Merkel no calculó bien la trascendencia de sus movimientos. Lo sensato no es siempre lo posible. En Maastricht Alemania optó por renunciar a ser de nuevo el Imperio Central para convertirse en el pilar de una Europa Unida con dimensión política. Fruto de ese paso es el euro y las medidas adoptadas para garantizar su estabilidad. La Unión Financiera y Monetaria se hizo mal, se aceptaron como miembros estados que no reunían las condiciones y no se previeron mecanismos apropiados para momentos de crisis. Cuando llegaron los fríos invernales unos cuantos gobiernos irresponsables, con el español en el pelotón de cabeza, optaron por la estrategia de la cigarra, conscientes de que las hormigas teutonas estaban atrapadas en la red de intereses creada por el euro y no podrían decir que no.

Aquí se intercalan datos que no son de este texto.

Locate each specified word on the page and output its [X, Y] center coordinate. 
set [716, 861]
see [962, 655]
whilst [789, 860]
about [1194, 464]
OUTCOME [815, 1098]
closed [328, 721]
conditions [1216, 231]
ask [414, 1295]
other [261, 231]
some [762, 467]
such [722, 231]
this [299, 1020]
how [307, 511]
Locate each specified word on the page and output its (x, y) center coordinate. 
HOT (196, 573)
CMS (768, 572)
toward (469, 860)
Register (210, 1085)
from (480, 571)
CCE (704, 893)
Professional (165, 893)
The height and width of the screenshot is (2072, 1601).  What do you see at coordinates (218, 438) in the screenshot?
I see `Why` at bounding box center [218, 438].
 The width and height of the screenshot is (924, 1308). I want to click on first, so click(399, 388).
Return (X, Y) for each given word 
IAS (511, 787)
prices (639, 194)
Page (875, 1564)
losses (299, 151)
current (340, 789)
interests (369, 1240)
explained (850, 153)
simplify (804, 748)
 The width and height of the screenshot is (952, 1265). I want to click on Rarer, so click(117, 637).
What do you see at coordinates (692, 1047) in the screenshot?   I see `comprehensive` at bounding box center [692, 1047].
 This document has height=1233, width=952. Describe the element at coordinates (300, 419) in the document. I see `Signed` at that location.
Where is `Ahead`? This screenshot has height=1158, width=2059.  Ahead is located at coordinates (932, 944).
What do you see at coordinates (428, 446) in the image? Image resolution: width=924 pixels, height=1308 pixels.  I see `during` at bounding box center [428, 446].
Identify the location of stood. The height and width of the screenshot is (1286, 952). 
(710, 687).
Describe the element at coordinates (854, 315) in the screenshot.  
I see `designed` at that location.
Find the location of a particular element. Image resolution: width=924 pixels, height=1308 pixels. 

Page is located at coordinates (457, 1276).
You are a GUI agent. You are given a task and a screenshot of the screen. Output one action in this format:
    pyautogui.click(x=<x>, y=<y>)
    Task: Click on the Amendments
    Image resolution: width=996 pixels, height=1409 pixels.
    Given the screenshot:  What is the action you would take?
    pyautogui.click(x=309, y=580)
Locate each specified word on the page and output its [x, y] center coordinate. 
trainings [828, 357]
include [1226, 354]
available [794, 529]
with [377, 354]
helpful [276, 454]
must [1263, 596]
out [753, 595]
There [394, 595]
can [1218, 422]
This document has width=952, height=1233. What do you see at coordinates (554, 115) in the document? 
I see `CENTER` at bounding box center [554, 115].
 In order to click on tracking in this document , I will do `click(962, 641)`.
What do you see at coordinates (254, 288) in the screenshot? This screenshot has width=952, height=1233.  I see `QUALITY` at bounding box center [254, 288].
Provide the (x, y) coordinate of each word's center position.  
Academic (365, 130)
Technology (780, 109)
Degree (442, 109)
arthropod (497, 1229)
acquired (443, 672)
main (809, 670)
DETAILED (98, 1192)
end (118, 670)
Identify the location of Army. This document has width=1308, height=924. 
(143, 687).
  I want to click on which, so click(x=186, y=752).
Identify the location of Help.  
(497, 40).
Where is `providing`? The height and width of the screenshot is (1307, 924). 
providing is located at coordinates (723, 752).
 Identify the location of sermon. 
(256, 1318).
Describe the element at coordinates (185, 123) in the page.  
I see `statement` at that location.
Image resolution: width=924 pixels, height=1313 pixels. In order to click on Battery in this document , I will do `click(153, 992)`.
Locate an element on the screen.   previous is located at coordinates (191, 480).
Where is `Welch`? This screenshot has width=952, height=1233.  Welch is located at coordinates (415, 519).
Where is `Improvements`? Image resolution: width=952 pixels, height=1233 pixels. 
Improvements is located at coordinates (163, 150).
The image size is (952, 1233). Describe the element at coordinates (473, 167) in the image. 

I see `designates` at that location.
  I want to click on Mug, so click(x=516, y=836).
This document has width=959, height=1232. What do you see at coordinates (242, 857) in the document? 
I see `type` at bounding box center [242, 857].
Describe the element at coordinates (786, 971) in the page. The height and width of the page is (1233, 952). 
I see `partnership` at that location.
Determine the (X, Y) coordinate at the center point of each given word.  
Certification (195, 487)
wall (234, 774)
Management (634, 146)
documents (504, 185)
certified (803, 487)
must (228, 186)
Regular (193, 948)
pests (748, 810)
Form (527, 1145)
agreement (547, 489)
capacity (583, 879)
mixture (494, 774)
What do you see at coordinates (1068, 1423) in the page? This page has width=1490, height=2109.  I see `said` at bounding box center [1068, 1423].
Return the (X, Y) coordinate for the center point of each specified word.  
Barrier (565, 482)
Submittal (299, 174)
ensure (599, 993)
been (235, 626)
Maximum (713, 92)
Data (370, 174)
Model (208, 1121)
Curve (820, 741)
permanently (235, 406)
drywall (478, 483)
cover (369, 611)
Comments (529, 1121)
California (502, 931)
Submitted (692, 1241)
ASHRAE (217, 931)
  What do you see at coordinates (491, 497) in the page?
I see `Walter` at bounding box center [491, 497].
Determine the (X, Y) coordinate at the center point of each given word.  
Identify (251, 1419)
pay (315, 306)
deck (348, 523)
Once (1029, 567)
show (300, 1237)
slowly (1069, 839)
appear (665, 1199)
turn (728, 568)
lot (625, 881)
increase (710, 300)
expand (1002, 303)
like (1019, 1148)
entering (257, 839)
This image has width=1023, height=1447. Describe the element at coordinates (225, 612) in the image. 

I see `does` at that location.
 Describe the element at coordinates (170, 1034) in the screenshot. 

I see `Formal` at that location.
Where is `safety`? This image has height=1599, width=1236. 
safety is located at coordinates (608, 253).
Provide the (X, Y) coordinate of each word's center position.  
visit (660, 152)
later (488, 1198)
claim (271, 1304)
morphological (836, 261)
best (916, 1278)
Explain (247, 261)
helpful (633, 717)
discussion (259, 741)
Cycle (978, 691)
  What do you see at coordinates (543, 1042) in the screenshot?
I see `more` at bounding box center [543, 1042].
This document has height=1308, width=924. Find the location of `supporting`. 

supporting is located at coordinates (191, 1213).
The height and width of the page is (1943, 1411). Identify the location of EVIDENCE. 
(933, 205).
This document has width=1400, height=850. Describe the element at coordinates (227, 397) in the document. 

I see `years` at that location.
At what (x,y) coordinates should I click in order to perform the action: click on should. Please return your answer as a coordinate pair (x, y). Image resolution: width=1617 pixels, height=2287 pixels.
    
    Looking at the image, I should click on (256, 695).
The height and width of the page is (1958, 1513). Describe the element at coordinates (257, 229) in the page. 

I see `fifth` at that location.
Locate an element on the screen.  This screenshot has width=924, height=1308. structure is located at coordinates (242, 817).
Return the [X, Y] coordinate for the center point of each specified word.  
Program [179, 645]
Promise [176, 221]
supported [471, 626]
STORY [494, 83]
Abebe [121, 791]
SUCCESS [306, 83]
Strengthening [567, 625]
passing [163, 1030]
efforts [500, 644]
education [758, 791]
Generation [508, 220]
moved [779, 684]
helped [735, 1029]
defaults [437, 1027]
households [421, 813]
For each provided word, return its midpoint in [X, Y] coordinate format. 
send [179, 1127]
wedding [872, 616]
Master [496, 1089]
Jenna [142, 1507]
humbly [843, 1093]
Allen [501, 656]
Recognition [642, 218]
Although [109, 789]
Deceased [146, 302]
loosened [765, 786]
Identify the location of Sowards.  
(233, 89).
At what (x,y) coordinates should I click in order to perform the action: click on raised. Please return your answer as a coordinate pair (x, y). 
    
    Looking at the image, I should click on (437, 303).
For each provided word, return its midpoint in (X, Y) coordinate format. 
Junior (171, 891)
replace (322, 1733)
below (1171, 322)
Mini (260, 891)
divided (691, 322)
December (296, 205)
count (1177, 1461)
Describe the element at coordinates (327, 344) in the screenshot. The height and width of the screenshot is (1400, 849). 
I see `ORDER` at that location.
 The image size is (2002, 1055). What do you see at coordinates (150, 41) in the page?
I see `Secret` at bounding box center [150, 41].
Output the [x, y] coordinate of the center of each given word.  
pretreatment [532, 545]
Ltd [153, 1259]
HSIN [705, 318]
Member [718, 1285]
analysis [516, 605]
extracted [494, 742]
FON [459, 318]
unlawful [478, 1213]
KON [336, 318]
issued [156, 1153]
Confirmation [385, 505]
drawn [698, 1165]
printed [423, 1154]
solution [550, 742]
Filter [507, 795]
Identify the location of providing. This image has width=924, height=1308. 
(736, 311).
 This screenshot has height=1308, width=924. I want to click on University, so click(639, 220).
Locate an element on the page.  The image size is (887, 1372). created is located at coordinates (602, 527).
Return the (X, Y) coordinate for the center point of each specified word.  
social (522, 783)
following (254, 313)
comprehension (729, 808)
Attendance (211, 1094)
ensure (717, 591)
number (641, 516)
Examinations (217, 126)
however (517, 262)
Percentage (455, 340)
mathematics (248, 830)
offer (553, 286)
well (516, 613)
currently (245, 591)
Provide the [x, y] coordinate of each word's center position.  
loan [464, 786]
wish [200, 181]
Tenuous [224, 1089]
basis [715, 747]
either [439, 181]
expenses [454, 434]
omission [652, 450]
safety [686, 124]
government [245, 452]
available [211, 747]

Al final la canciller tuvo que ceder y eso le ha costado dinero y poder. Creo que mi admirado Wolfgang Münchau, columnista del Financial Times, tiene toda la razón cuando afirma que el castigo recibido en las elecciones de Renania del Norte-Westfalia no ha sido tanto por ceder ante la presión griega como por no haber comprendido desde el principio la magnitud del problema y no haber arbitrado una respuesta coherente en el medio y largo plazo. El euro ha tenido y tiene muchas ventajas para Alemania, pero también graves riesgos. Nada va a ser igual en el futuro, pero eso había que haberlo previsto y Merkel no lo hizo.
El gobierno británico, también desde un planteamiento sensato, ha manifestado su intención de no participar en el Plan de Rescate. Ellos no creyeron en el euro y no ven porqué desviar recursos propios para salvar a gobiernos irresponsables. Pero ¿han sido ellos un ejemplo de responsabilidad? ¿puede el país que acoge a la City dar la espalda a una situación de esta envergadura? Si la Reserva Federal norteamericana, el equivalente al banco central, se ha sumado al Plan y el propio presidente Obama se ha implicado hablando con dirigentes europeos irresponsables para forzar su cambio de actitud ¿cómo entender el desplante británico? De entrada se ha enviado el aviso a Londres de que si no ayudan no serán ayudados.
La Unión Europea es una realidad, para lo bueno y para lo malo. Lo que es inadmisible es que nuestros dirigentes no asuman las consecuencias de sus actos. No puede haber moneda común si no hay economía común. O volvemos a las monedas nacionales o avanzamos en el proceso de unificación. No hay espacio para la incoherencia.